溶けそうなくらい暑い今日のこの頃、くれぐれも熱中症にはご注意下さい。

さて、本日は同性カップルや内縁関係者の相続についてお話させて頂きます。
🔷同性カップルと内縁関係者の相続の現状
日本の民法において、相続権が認められるのは「法定相続人」のみです。法定相続人は、配偶者(法律婚をしている配偶者)と血族(子、孫、直系尊属、兄弟姉妹)に限られます。
・同性カップル: 法律上は婚姻が認められていないため、お互いに法定相続人にはなれません。
・内縁関係者: 事実婚の状態であっても、法律上の婚姻関係がないため、お互いに法定相続人にはなれません。
このため、パートナーが亡くなった場合、たとえ長年連れ添った仲であっても、何も対策をしていないと、残されたパートナーは故人の財産を一切相続できません。財産は、故人の親、兄弟姉妹、あるいは遠い親族に渡ってしまいます。相続人が誰もいない場合は、最終的に国庫に帰属します。
🔷相続に関する課題
法的な相続権がないことから、以下のような課題が生じます。
・財産の承継ができない: 故人の預貯金、不動産、自動車など、名義が故人になっている財産を、残されたパートナーは相続できません。

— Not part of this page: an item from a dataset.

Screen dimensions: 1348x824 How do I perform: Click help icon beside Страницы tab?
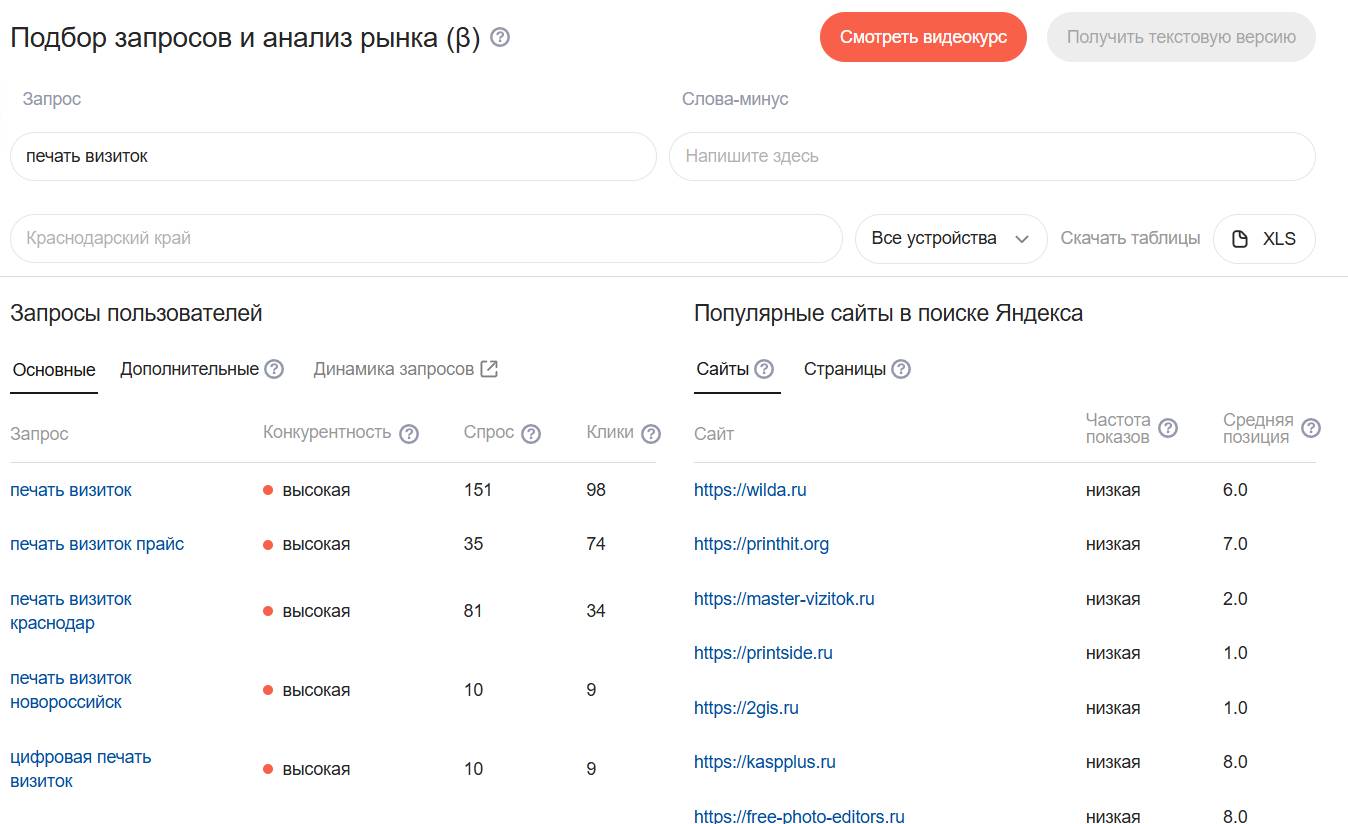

・居住権の喪失: 故人名義の持ち家で一緒に暮らしていた場合、その家は相続人のものとなり、残されたパートナーは住み続けることが困難になる可能性があります。
・葬儀・埋葬の決定権がない: 故人の遺志を汲んだ葬儀や埋葬を行うことが難しい場合があります。
・事務手続きの困難さ: 故人の死亡後の各種手続き(公共料金の解約、携帯電話の解約など)がスムーズに行えないことがあります。
🔷今できる対策(非常に重要!)
これらの課題を解決し、残されるパートナーの生活と権利を守るためには、生前からの準備と対策が不可欠です。
(1) 遺言書の作成(最も基本的な対策)
・内容: 自分の財産を、法定相続人ではないパートナーに遺す旨を明確に記載します。
・注意点: 法定相続人(親、子、兄弟姉妹など)に「遺留分」がある場合、遺言書があっても、その遺留分を侵害する部分は請求される可能性があります。遺留分を考慮した遺言内容にすることが望ましいです。
(2)家族信託の活用
・内容: 自分の財産を、信頼できる家族やパートナー(受託者)に託し、自分が死亡した後の財産の承継先をあらかじめ指定しておくことができます。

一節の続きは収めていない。